The obscene disparity between how much the alleged Goliath (Rupert Murdoch) spends on the annual running costs of his Australian media interests, and what the alleged David (the ABC) spends on annual running costs, speaks volumes. David is seemingly taking full advantage of his perceived diminutive size and delivering a knockout blow to the Australian taxpayer with his slingshot as he gleefully spends their money, always complaining that it’s never enough.

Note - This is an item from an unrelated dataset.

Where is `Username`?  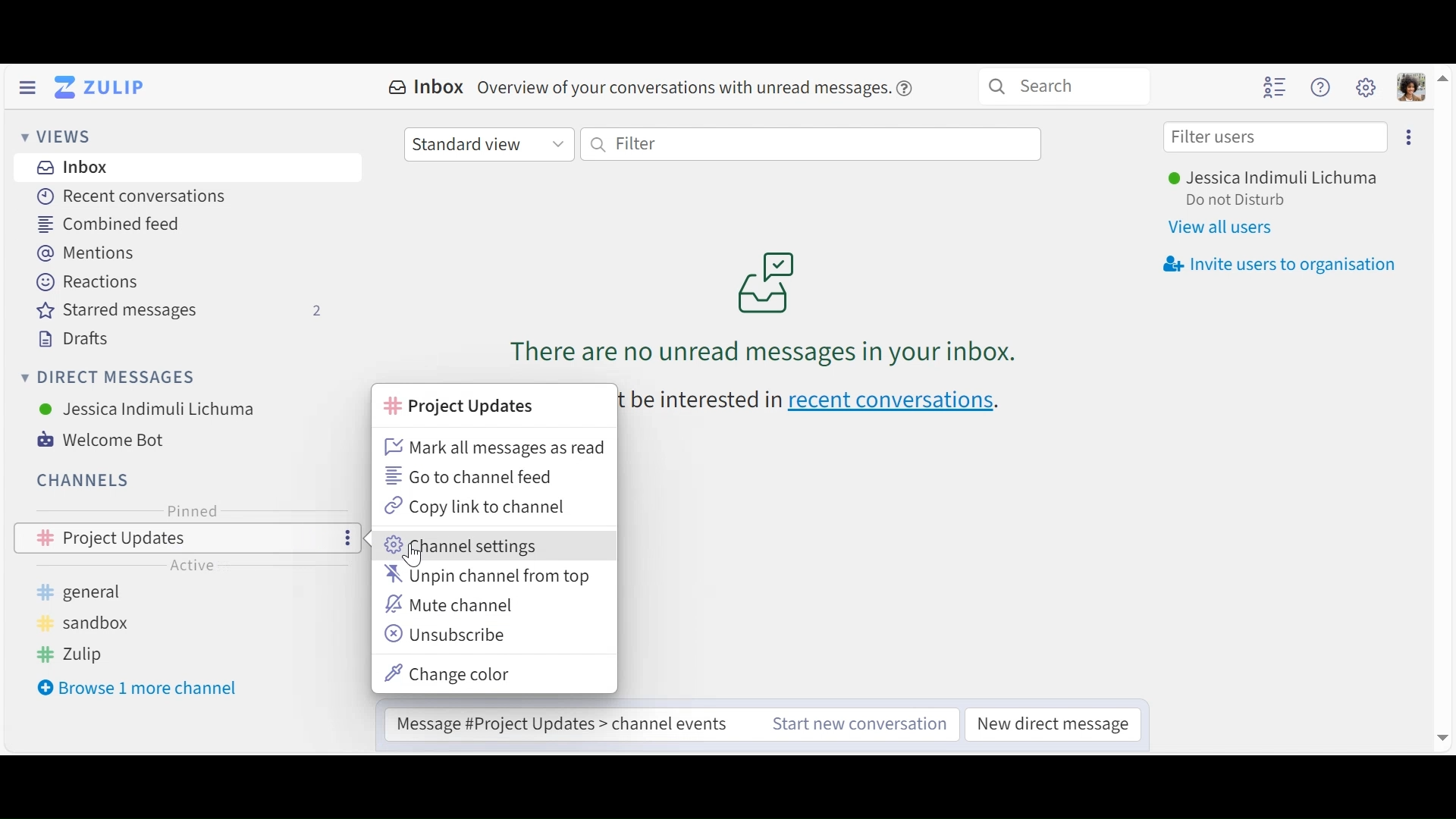 Username is located at coordinates (1270, 180).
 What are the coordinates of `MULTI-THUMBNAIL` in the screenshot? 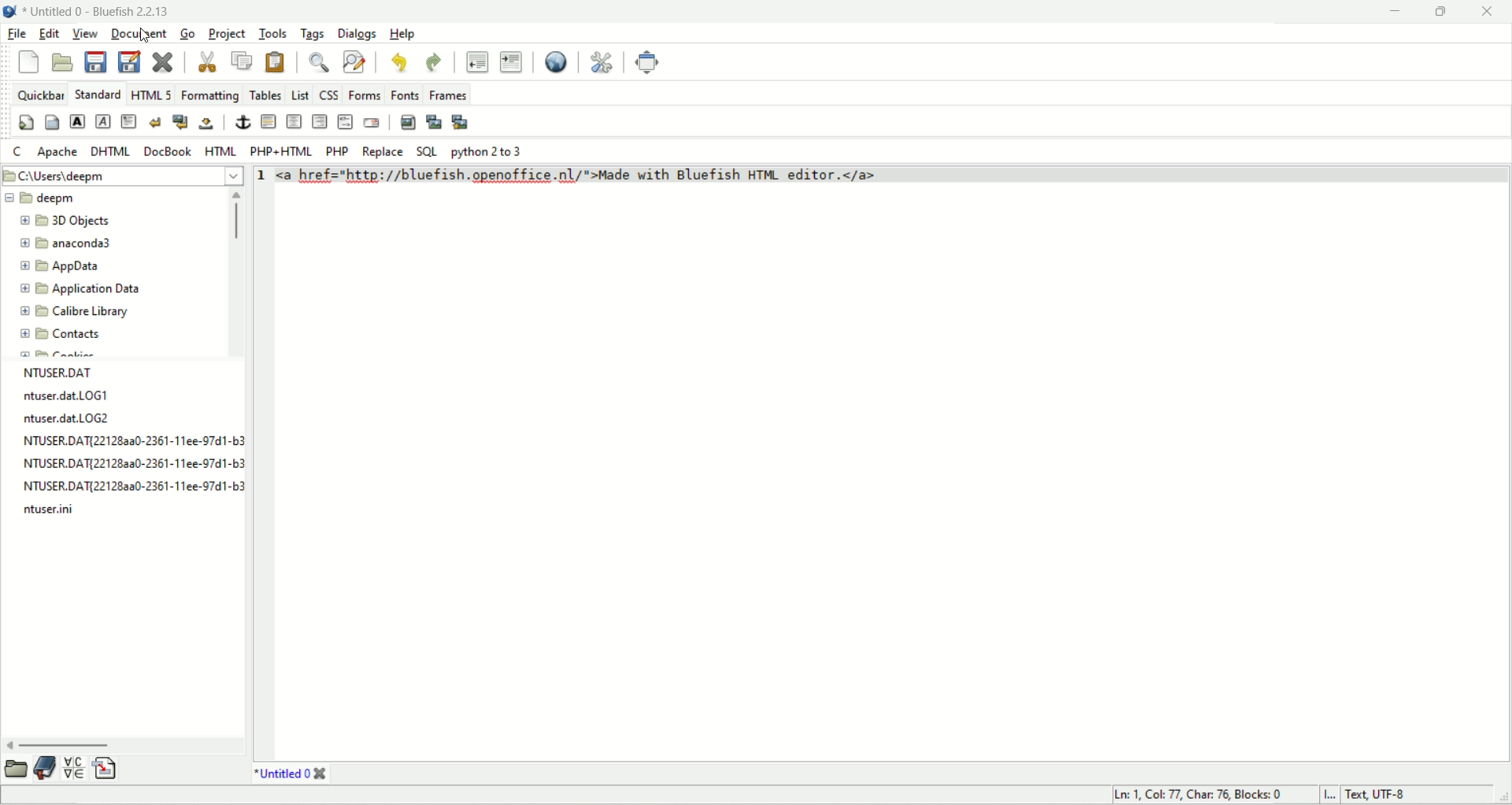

Murdoch spends far more frugally. Compare Sky News sets and coverage to the frivolous no-expenses-spared approach of the ABC. The Chaser even poked fun at this idea recently with their extravagant election desk. But the joke was on us. We paid for the very long and presumably very expensive election desk. A five second joke that would be deemed impossible to justify in budgetary terms over at Foxtel gets signed off on no questions asked at Aunty.

The ABC is allegedly hard done by and suffering from budget cutbacks, yet inexplicably is able to afford a Chaser election desk that looks more expensive than every Sky News set put together. There are a lot of questions to be asked about exactly where this billion dollar budget goes, and why the ABC requires a bigger budget than News Corporation, but don’t expect to see them answered on Media Watch any time soon… at any rate, the ABC has no justifiable reason to portray itself as an underdog in any way, shape, or form.

Eh?nonymous was a thoroughly repellent unemployed social justice warrior until a one in a million glitch in his Facebook account affected the algorithms in his news feed, omitting posts from his much loved left leaning Huffington Post and I F**king Love Science, and inexplicably replacing them with centrist and conservative newsfeed items that slowly dragged him kicking and screaming into the light beyond the safe space that Mr. Zuckerberg had so carefully constructed for him. It’s a long road to recovery, but every Mark Steyn share he sees in his newsfeed is like another day clean from social justice addiction.